4. The construction machine according to claim 3, wherein

the one operation is an angular operation, and the another operation is a tilting operation.

5. The construction machine according to claim 3, wherein the manipulation switch is formed to be capable of being operated to the left or right with respect to the grip section.

6. The construction machine according to claim 3, wherein the manipulation switch is disposed at a front side of the grip section.

7. The construction machine according to claim 3, wherein the manipulation lever further has a changeover switch for enabling any one of the plurality of operations.

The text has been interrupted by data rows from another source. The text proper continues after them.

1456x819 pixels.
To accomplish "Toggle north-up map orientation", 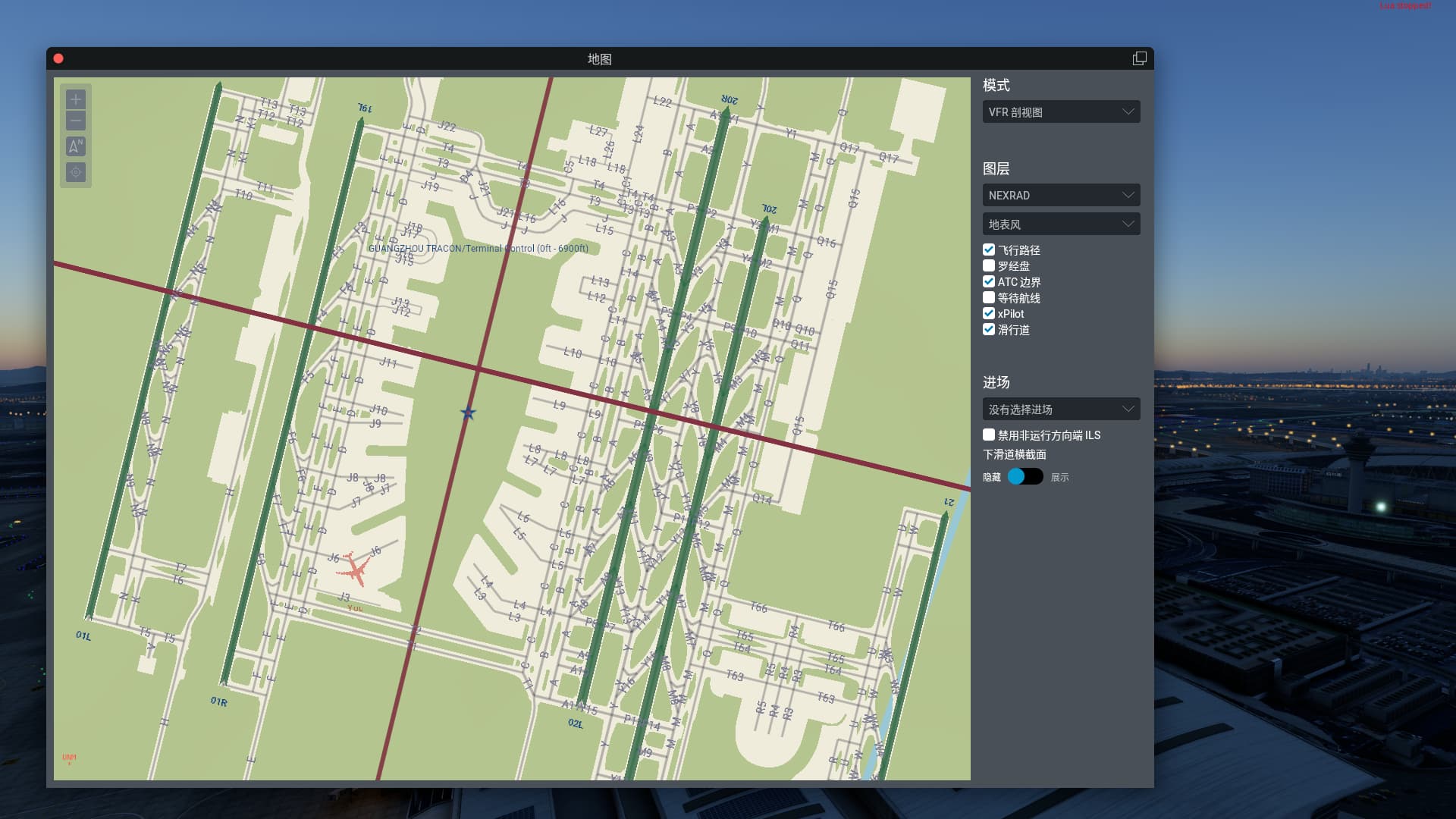I will click(x=76, y=146).
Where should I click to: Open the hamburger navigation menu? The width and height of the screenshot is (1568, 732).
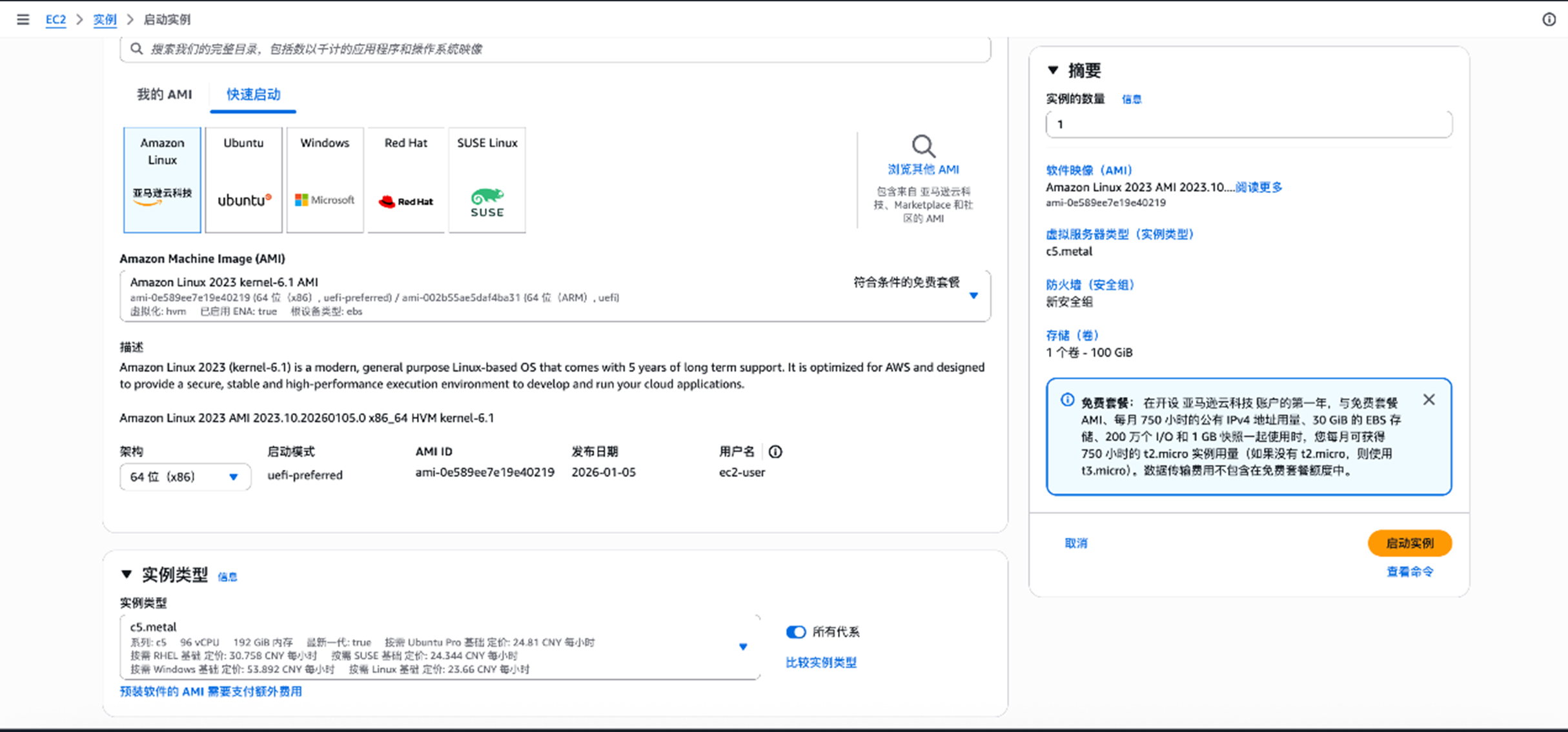pyautogui.click(x=23, y=19)
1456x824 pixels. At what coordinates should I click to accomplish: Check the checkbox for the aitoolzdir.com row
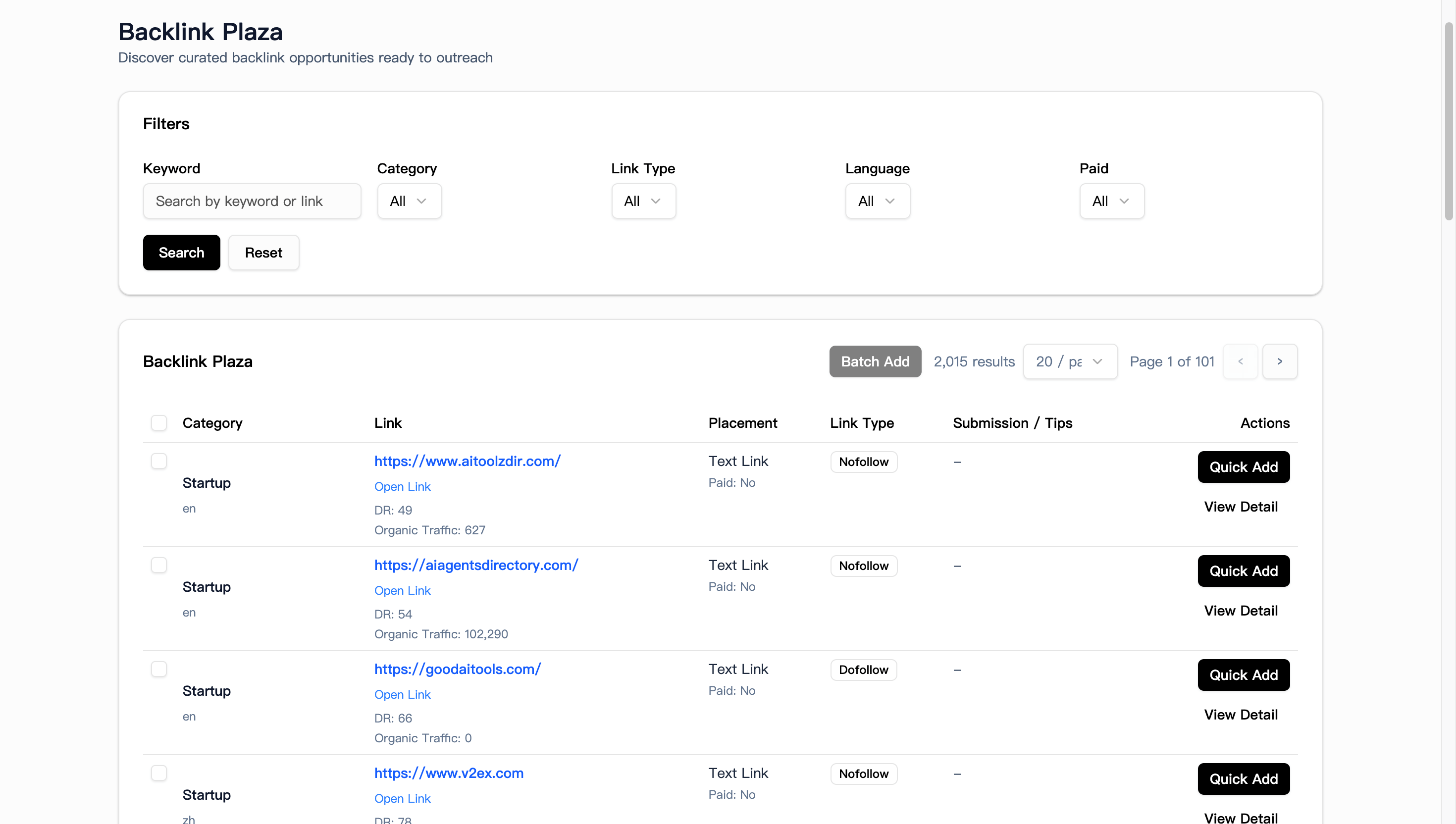pyautogui.click(x=158, y=461)
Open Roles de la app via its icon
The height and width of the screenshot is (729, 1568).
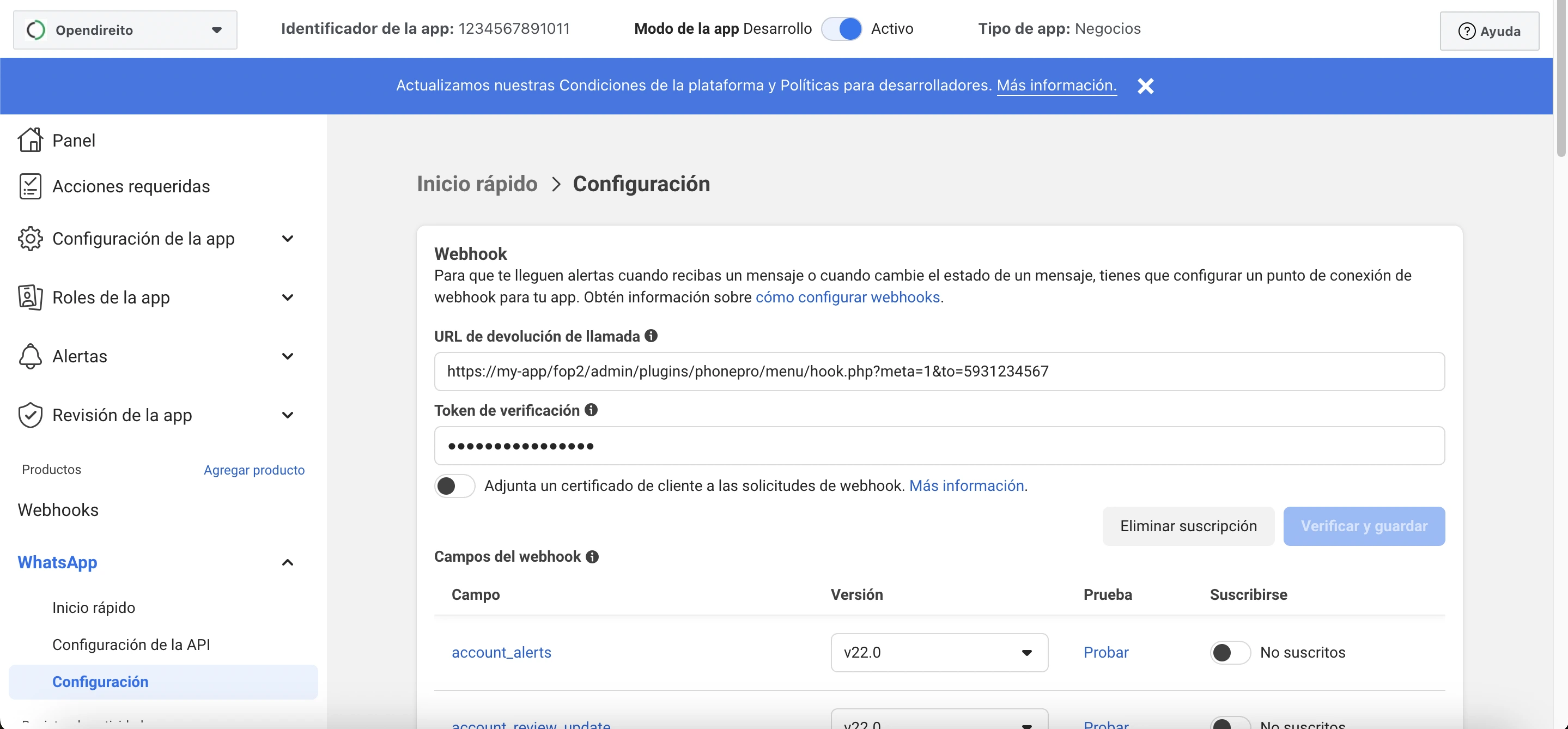[31, 297]
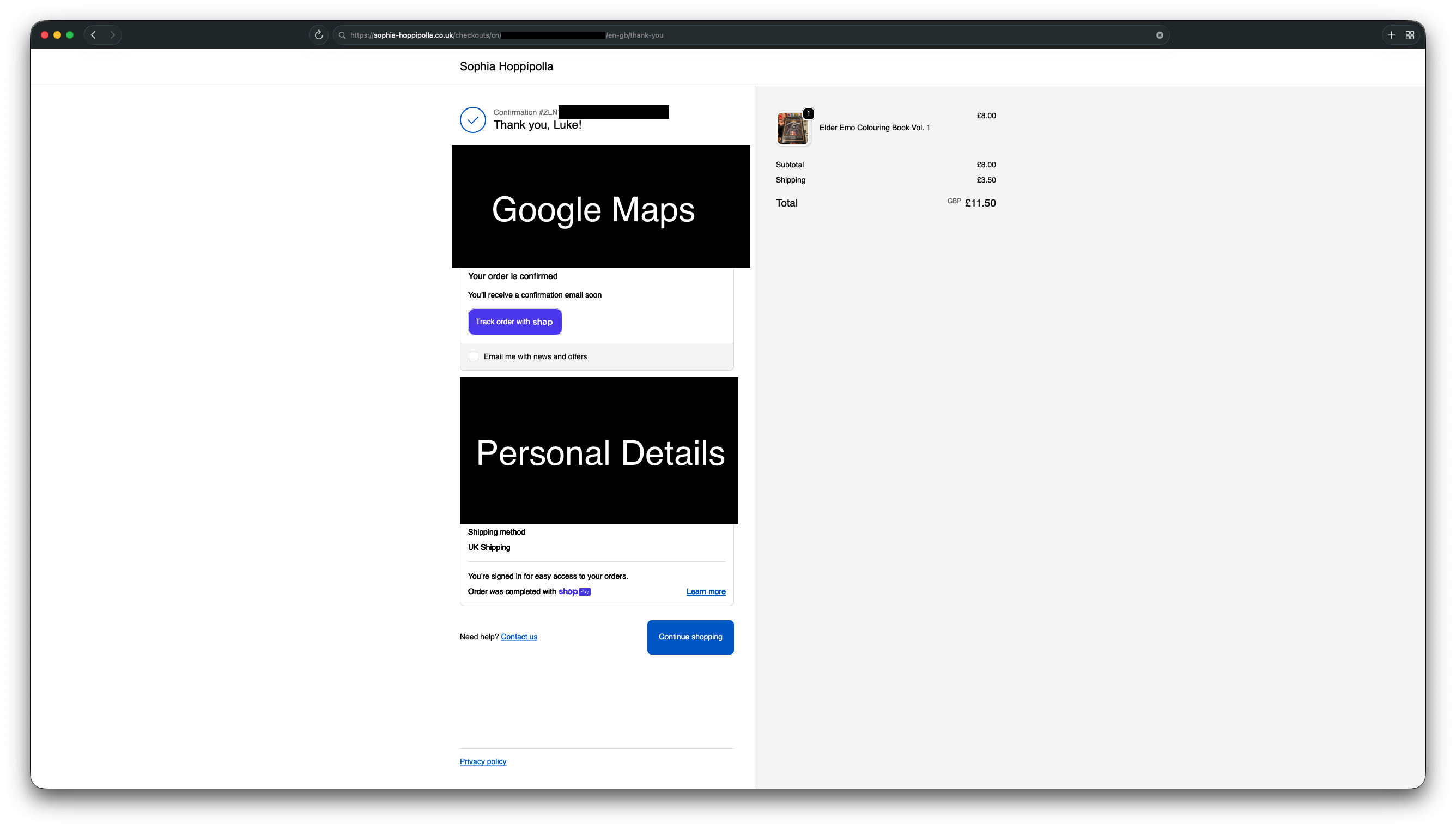Click the browser forward arrow

pos(112,35)
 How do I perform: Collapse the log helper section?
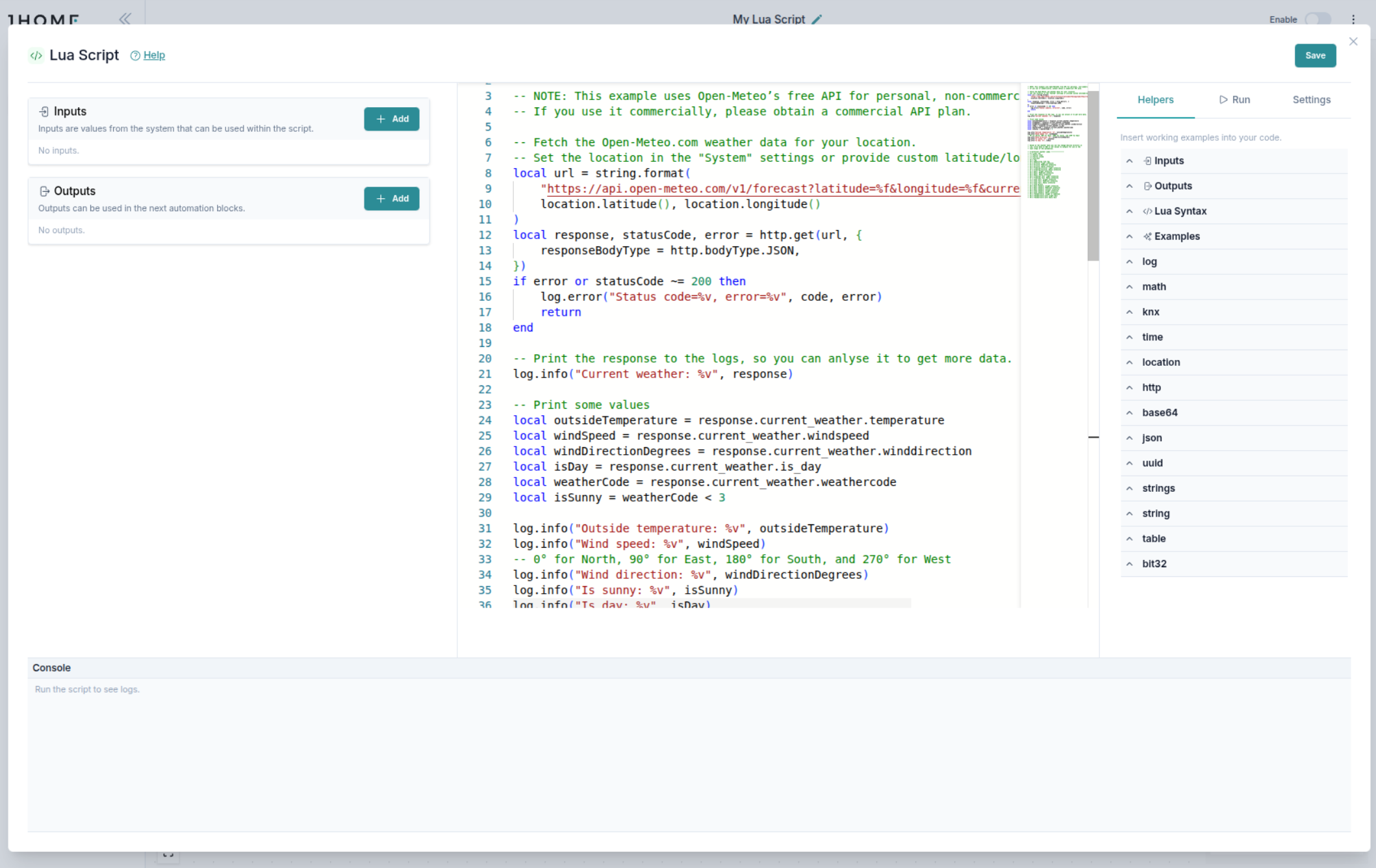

8. The construction machine according to claim 7, wherein manipulation of the changeover switch enables the one operation as well as disables the another operation.

9. The construction machine according to claim 7, wherein the one operation is performed when the grip section is manipulated simultaneously with the manipulation of the changeover switch.

10. The construction machine according to claim 7, wherein the changeover switch is configured to be able to be pushed down.

11. The construction machine according to claim 7, wherein the changeover switch is disposed at a back side of the grip section.

12. The construction machine according to claim 3, wherein the grip section is formed to incline downward from a base end part thereof toward a distal end part thereof.